İnanılır gibi değil!
Yazar: Sabriye Mercan Bolulu
Gerçekten inanılır gibi değil! Gazetede okuduğumda şaşırdım kaldım. O anne babanın yerinde olmayı kimse istemez. Gerçi onların da davadan vazgeçtiklerini duyduğumda inanamamıştım ya!
Dilaradan söz ediyorum. Hani geçen Şubat ayında İstanbulda İSKİnin Bahçelievler Tavukçudere şantiyesinde üzeri kartonla örtülen rögara düşüp, kanalizasyonun çıkış noktasında babasının cesedini kucağına aldığı 5 yaşındaki Dilaradan
Dilara Dumrul.
Bu tür ölümlere alıştık, alıştırıldık neredeyse. Şaşırdığım , Dilaranın ölümüne neden olan firmanın İstanbulda yeni bir ihale alması
Bu talihsiz olaydan sonra iki yıl ihale yasağı getirilen şirketin ortakları KBT adında yeni bir şirket kurmuşlar. Bununla kalmayıp Dilaranın yaşamını yitirdiği Tavukçudere projesini referans gösterip İSKİden 13.6 milyon YTLlik yeni bir ihale kazanmış.
Diyecek söz bulamıyorum! Sizce inanılır bir yanı var mı bu durumun?
***
Geçen gün otobüste gözlerimle tanık oldum. Otobüsün en arkasındaki boşlukta duran 13-15 yaşlarındaki birkaç kız çocuğu, pencereye yazı yazıyorlar. Şoför durakta durdu, uzun otobüsün arkasında kızlara şiddetle bağırdı: Ne yapıyorsunuz, siz? Oraya yazı yazılır mı?
Kızlar utandılar, şoförün yüzüne bile bakamadılar. Ama şoför kim bilir neye, hiddetlenmişti bir kere: Çabuk inin aşağıya!
Çaresiz kalakaldılar, inmekle inmemek arasında tedirgin
Neyse ki sağduyu sahibi birkaç yolcu girdi araya; belli ki onların da kızları var: Olur mu öyle şey, siz hiç genç olmadınız mı şoför bey? Kız çocuğu bunlar, ortada bırakılır mı hiç? Paraları, biletleri var mı yok mu, biliyor musunuz? Yaptılar bir hata, olur böyle şeyler.
Buna da inanamadım!
Ne oldu bizim hoşgörümüze, bu ne hiddet, bu ne celal? Bu yapıdaki şoförler nasıl toplu taşıt araçlarının direksiyonuna oturtulur? Tamam, çocuklarımızın bakıcıları değil bu kişiler ama sorumlulukları olduğunu da kimse inkar edemez sanırım!

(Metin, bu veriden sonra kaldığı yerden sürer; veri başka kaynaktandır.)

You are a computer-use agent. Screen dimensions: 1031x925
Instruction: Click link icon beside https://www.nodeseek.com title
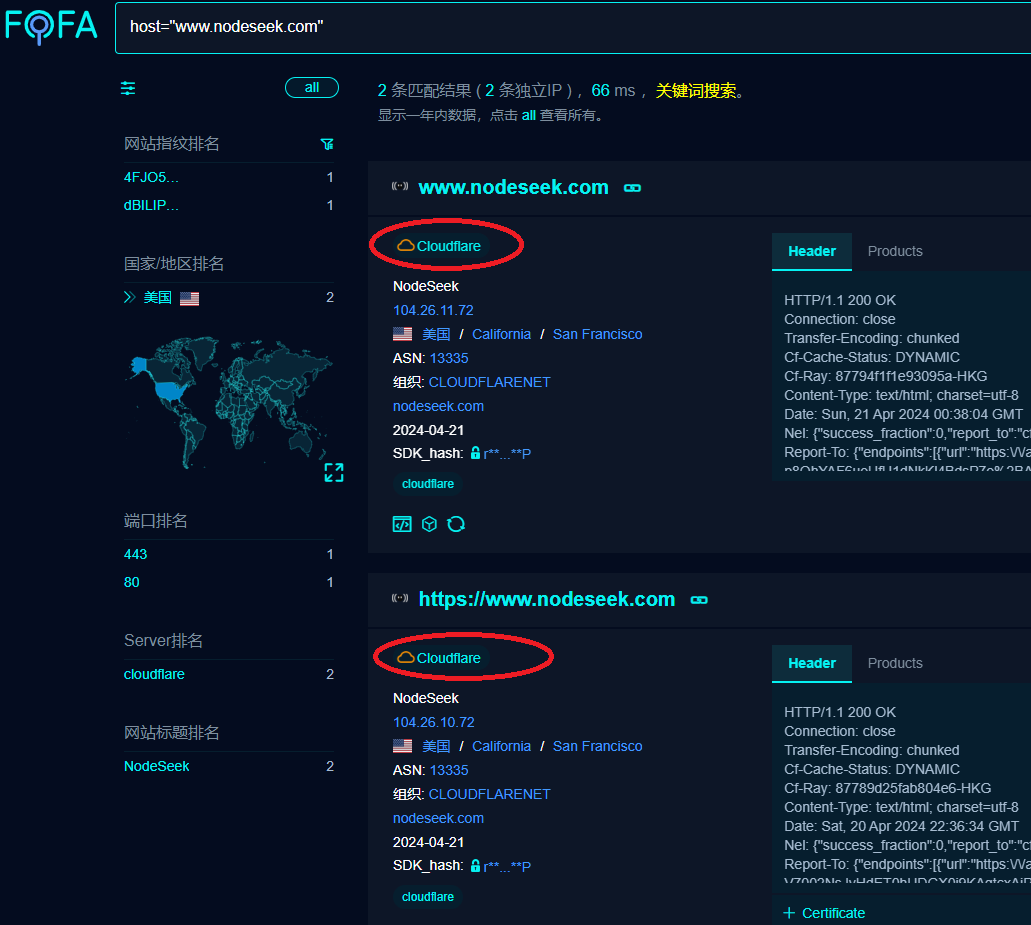(699, 600)
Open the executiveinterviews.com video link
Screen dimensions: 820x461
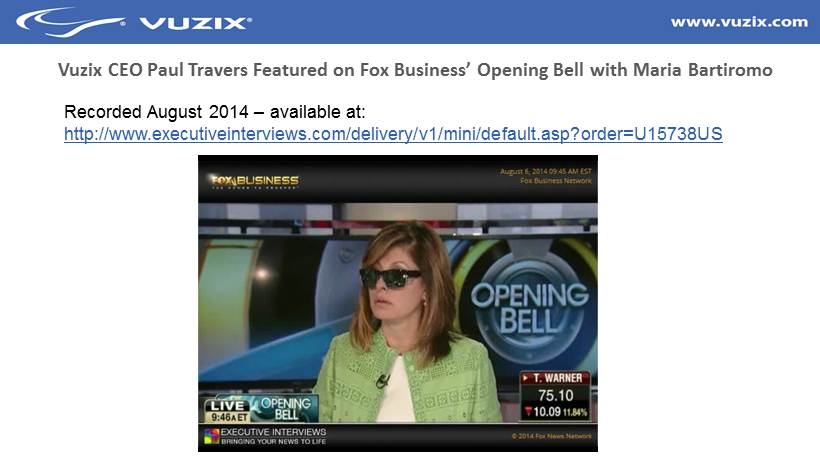pyautogui.click(x=393, y=134)

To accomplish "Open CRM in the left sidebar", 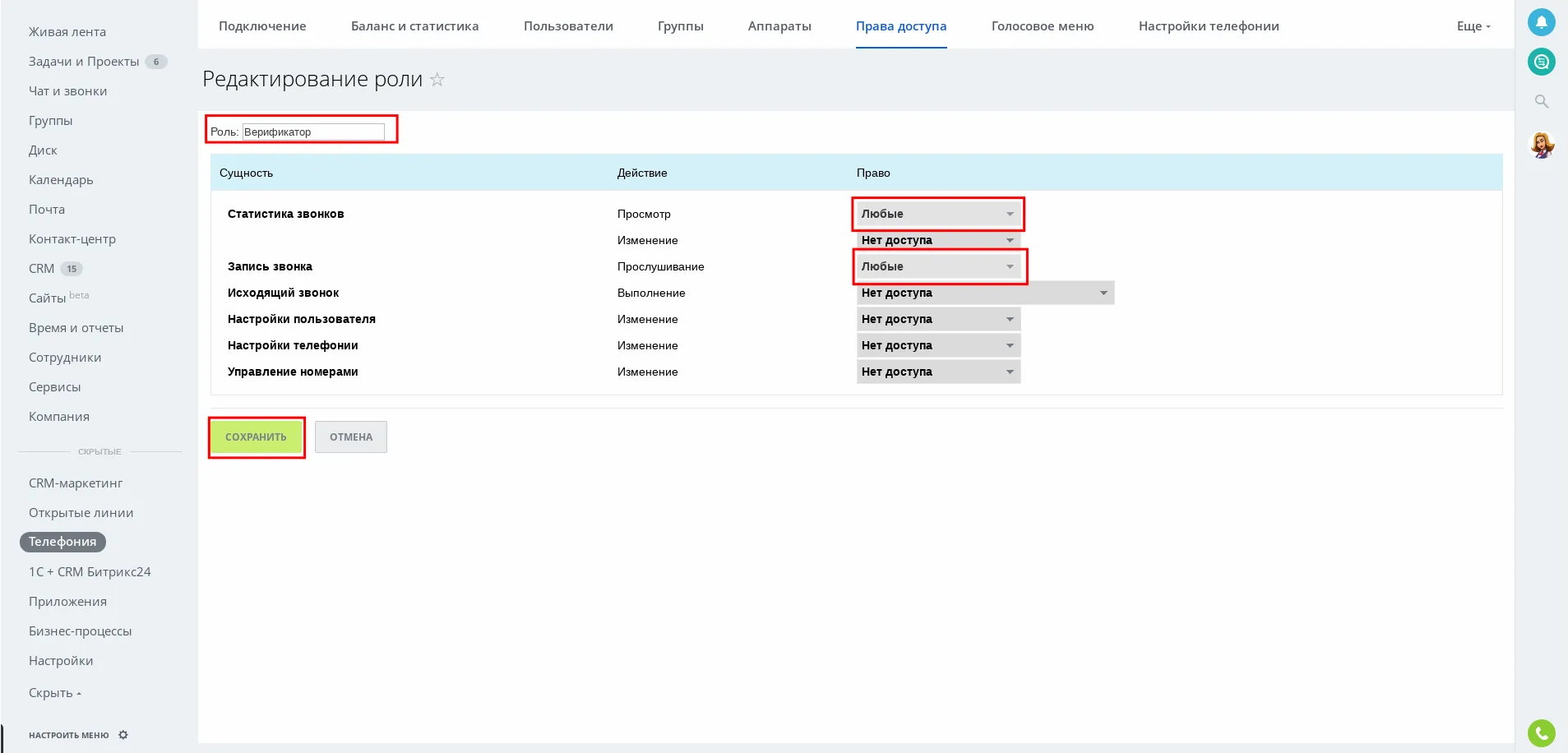I will pos(42,269).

Tıpkı karnı burnunda hamile kadınların ya da yaşlı insanların bir yere oturmasını beklemeden zınk diye duraktan kalkıp giden şoförler gibi
Gözlerimle görmesem inanmam!
Ama neler olduğunu görünce memleketimizde, inanıyoruz işte! İşin kötüsü alışıyoruz da!
Alışmayalım lütfen! Dilara geri gelmez elbette ama başka Dilaraları yitirmeyelim!
***
Bu arada bir küçük kızın yaşamının olumlu yönde değişeceğini duyunca da sevindim. Cumhurbaşkanı Abdullah Gül ve ailesi, küçük bir kıza koruyucu ailelik yapma önerisine sıcak bakmışlar ve gerekli çalışmalar başlamış.
Koruyucu aile sistemine çok inanıyorum ve bence Gül ailesi örnek bir davranış sergiliyorlar. Umarım gerçekten örnek alınır ve kimsesiz çocuklarımız sıcak yuvalara kavuşur.
Gül Ailesi'nin bir kız çocuğunu seçmesi, dilerim yeni tartışmalara yol açmaz. Köşk'te türban sorununu henüz kimse içine sindirememişken, Hayrünnisa Hanım'dan sonra bu kez koruyucu aileliğini yapacakları küçük kızın türbanını konuşmayız umarım!